High-Fat Feeding Impairs Insulin-Stimulated GLUT4 Recruitment via an Early Insulin-Signaling Defect

Abstract

Glucose transport in skeletal muscle can be mediated by two separate pathways, one stimulated by insulin and the other by muscle contraction. High-fat feeding impairs glucose transport in muscle, but the mechanism remains unclear. FVB mice (3 weeks old) were fed a high-fat diet (55% fat, 24% carbohydrate, 21% protein) or standard chow for 3–4 weeks or 8 weeks. Insulin-stimulated glucose transport, assessed with either 2-deoxyglucose or 3-O-methylglucose was decreased 35–45% (P < 0.001) in isolated soleus muscle, regardless of diet duration.

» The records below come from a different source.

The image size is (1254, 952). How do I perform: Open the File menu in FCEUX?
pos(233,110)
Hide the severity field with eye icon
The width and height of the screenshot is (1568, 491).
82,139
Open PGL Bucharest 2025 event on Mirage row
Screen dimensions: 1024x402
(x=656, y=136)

Similarly, glucose transport stimulated by okadaic acid, a serine/threonine phosphatase inhibitor, was also 45% lower with high-fat feeding, but the glucose transport response to hypoxia or N-(6-aminohexyl)-5-chloro-l-naphthalenesulfonamide (W-7) (which are stimulators of the “contraction pathway”) was intact. Hexokinase I, II, and total activity were normal in soleus muscle from highfat–fed mice. GLUT4 expression in soleus muscle from the high-fat–fed mice was also normal, but the insulinstimulated cell surface recruitment of GLUT4 assessed by exofacial photolabeling with [³H]-ATB bismannose was reduced by 50% (P < 0.001). Insulinreceptor substrate 1 (IRS-1) associated phosphatidylinositol (PI) 3-kinase activity stimulated by insulin was also reduced by 36% (P < 0.001), and expression of p85 and p110_b subunits of PI 3-kinase was normal. In conclusion, high-fat feeding selectively impairs insulin-stimulated, but not contraction-pathway–mediated, glucose transport by reducing GLUT4 translocation to the plasma membrane. This appears to result from an acquired defect in insulin activation of PI 3-kinase. Since effects of okadaic acid on glucose transport are independent of PI 3-kinase, a second signaling defect may also be induced.